Nothing you do, nothing I do changes this. We cannot change this.

Axler lifts his face from the blood, looks up, raises his hands, holds his arms to his father.

– Papa.

– It’s OK, boy.

– Papa.

The Rebbe takes a step forward and presses Axler’s face to his stomach and Axler wraps his arms around him.

– Papa, I killed Selig. And Chaim. Chaim died. And their bodies. Chaim was burned and. Fletcher. Fletcher was also killed. Pieces of him were lost. And Elias, his body. And another. We didn’t know what was his and. And the others, they came because I told them it was alright. That if the girls drove and we didn’t use guns, the sins would be less and. I killed Selig, Papa.

– Shht. Shh.

He holds his son’s head and looks at me and Lydia.

– This is what war does to us, yes? Our principles, our love, everything is tested. We find out everything there is to know about ourselves in two things only. In war. And in love.

He puts a hand under his son’s chin and lifts his face and looks at him, tear tracks cut through the blood on the boy’s cheeks.

– My son has just learned that he is not so strong as he thinks.

He glances at Lydia.

– As have you.

Axler sobs, coughs.

– I’m sorry, Papa.

Moishe shakes his head.

– No, no, don’t be sorry to me, be sorry to God. To God you owe your apologies. Apologize now to God.

Axler nods and closes his eyes and begins to whisper.

The Rebbe looks down at him.

– And, you see, tonight you find out more than that you are weak in war. You find out you are strong in love. The love for your friends. It was too strong for you to lie. When the time came, your love was too strong not to do what you had to. Not to face the truth, yes?

He runs his fingers through his son’s hair, straightens his yarmulke.

– This is the nature of love, to shine a light. To show us all what we really feel and want.

He looks at the ceiling.

– We have only to open our eyes and look, to see what love demands of us.

He slides the knife from his belt, pulls his son’s head back, baring his throat, and he pushes the knife through his neck, much as Axler did to murder his friend; a killing stroke he must have learned from his father.

I’m about to come off the floor and grab the Rebbe’s head and twist his neck and drag Lydia the hell out of this madhouse when the boys come back in and I have to put that particular plan on hold.

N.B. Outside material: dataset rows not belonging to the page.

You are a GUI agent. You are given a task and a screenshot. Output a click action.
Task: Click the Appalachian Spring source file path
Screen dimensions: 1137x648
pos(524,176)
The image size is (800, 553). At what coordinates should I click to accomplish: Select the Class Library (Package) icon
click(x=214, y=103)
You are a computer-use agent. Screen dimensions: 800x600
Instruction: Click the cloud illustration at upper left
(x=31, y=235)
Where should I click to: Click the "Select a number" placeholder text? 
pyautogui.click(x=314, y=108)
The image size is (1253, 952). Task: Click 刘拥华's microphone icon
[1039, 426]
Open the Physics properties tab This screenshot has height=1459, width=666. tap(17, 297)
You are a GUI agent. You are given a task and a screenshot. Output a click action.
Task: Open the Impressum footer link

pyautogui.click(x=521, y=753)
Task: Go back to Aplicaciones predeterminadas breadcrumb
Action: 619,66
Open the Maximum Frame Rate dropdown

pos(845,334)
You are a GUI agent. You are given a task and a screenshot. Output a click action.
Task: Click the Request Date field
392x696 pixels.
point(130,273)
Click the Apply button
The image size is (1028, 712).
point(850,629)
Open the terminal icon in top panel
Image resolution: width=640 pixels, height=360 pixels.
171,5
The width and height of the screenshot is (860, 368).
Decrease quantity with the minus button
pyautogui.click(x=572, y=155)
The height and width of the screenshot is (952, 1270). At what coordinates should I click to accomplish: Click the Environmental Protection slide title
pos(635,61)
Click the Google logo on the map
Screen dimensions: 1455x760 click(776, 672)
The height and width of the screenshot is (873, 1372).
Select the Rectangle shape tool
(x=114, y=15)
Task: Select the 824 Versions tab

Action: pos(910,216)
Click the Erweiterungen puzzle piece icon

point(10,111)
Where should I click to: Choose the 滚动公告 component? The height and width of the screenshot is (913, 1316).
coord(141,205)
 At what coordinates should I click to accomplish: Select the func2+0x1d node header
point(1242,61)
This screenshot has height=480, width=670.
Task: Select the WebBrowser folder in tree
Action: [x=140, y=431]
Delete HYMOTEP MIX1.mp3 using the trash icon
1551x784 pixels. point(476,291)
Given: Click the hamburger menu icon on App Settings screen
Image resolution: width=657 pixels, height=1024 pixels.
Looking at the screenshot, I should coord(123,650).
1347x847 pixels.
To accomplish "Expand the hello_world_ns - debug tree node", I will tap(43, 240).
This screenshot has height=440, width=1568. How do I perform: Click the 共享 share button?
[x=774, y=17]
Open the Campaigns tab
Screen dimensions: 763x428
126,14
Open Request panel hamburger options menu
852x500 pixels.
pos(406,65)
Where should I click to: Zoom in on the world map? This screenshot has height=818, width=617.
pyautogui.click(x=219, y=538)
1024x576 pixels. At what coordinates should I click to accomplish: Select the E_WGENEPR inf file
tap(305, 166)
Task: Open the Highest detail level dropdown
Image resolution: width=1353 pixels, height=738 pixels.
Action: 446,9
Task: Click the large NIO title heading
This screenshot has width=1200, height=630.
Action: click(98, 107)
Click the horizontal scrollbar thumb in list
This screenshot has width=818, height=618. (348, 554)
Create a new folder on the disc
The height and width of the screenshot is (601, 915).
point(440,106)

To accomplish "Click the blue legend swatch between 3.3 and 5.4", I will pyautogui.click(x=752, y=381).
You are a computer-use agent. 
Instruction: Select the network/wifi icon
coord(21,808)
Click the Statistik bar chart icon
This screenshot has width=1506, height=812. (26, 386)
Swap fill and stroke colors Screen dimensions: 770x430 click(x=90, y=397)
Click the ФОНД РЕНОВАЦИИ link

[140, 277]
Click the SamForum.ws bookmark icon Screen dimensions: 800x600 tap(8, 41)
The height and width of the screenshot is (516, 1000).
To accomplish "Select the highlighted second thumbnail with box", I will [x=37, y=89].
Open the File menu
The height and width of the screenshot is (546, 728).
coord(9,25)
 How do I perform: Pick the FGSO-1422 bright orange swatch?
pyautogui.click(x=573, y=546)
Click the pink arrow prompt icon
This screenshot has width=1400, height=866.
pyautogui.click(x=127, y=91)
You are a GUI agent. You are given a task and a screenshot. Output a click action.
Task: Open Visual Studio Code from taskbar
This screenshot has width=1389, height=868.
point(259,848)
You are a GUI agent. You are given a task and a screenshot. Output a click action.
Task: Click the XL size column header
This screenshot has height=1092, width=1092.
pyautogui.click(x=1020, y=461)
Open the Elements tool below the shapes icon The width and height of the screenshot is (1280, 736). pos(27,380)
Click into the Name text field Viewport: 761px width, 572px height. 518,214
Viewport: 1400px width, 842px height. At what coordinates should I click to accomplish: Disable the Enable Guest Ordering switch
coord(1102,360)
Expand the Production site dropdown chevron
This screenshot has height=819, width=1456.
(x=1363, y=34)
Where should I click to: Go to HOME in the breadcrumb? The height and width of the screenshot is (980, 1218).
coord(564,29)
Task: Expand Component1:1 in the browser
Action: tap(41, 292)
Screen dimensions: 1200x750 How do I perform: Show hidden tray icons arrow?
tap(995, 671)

– And so we are diminished. Four sons of Benjamin. All with the blood of Gibeah in their veins. All killed in one night. And Abe as well. We must not forget Abe, yes? Not a Benjaminite, true, but he carried Gibeah in him. And he fathered two girls both strong enough to carry Gibeah themselves. A rare thing. Here, lift him.

He tucks the tail of the shroud around his son’s body and gestures to two of the boys and they lift Axler and carry him to the front of the temple and lay him at the foot of the altar.

Another boy comes back from the errand he was sent on and places a large bucket of soapy water and a pile of rags where the Rebbe points.

– There. No, leave them. All of you. Just. Sit please, yes? And be quiet for a moment. If this is not too much to ask? Yes? Thank you.

The boys take seats in the last row of the temple.

Rebbe Moishe takes one of the rags and dunks it in the water and starts to wipe up the blood of his son and his sister’s husband.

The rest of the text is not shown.